Changing of the guard
We continue with the status quo.
- US Sens. Warren, Sanders Ask Key Bank Regulator to Rescind Crypto Guidance: U.S Sens. Elizabeth Warren (D-Mass.), Bernie Sanders (I-Vt.), Richard Durbin (D-Ill.) and Sheldon Whitehouse (D-R.I.) wrote an open letter to the Office of the Comptroller of the Currency asking Acting Comptroller Michael Hsu to withdraw guidance issued in 2020 and 2021 that allows banks to offer crypto-related services. Also, interestingly enough, an article my colleague Ian Allison and I wrote in 2020 is quoted. To the staffer(s) reading this: Hi! Hit me up sometime.
- Crypto Custody Firm BitGo to Sue Galaxy Digital for Abandoning $1.2B Merger Agreement: Galaxy Digital filed Monday to terminate its planned merger with crypto custodian BitGo. Galaxy claims BitGo didn’t provide necessary information. BitGo claims Galaxy owes it a $100 million termination fee.
- (New York Magazine) We all know the story: Three Arrows Capital borrowed billions of dollars’ worth of crypto, and it’s unclear just where those funds are now. New York Magazine’s Jen Wieczner has an excellent and thorough report on the whole situation, including details about Three Arrows Capital founders Su Zhu and Kyle Davies’ yacht.
- (Grid News) The Federal Trade Commission is looking into “how businesses track and use consumer data and whether it should create rules to govern them,” reports Ben Powers of Grid News (formerly CoinDesk’s privacy specialist). This feels like a pretty significant step – we’ve all seen reports about how companies collect data about how people behave online, aggregate it, sell it and otherwise use it.
- (Business Insider) An early OlympusDAO investor is suing the project’s founders on allegations they tanked his tokens’ value by taking “away his ability to convert investment tokens to OHM tokens.” The investor, Jason Liang, also claims to identify one of the pseudonymous founders of the project Timothy Troxell as “Zeus” (Liang previously claimed the other pseudonymous founder, “Apollo” was an individual named Daniel Bara.)

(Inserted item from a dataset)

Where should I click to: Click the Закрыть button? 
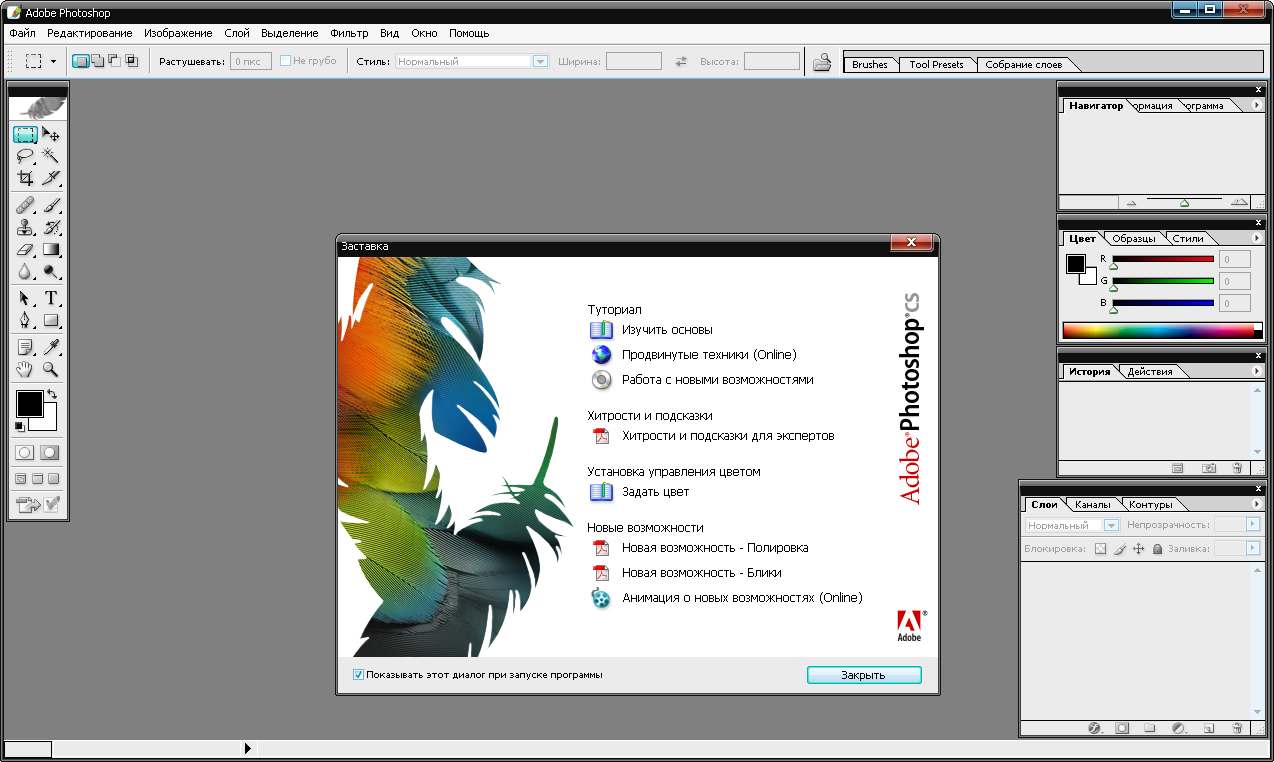pyautogui.click(x=863, y=675)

- (The New York Times) Venture capital firm Andreessen Horowitz is backing WeWork founder Adam Neumann’s new real estate firm Flow, with Marc Andreessen, who opposes multi-family homes being built in his town, expected to join the company’s board. And interestingly enough, in May Andreessen Horowitz also invested in Neumann’s other project called Flow, which wanted to tokenize carbon credits and was “paused indefinitely” in June. That this was the other Flow didn’t stop the crypto project’s price from briefly spiking.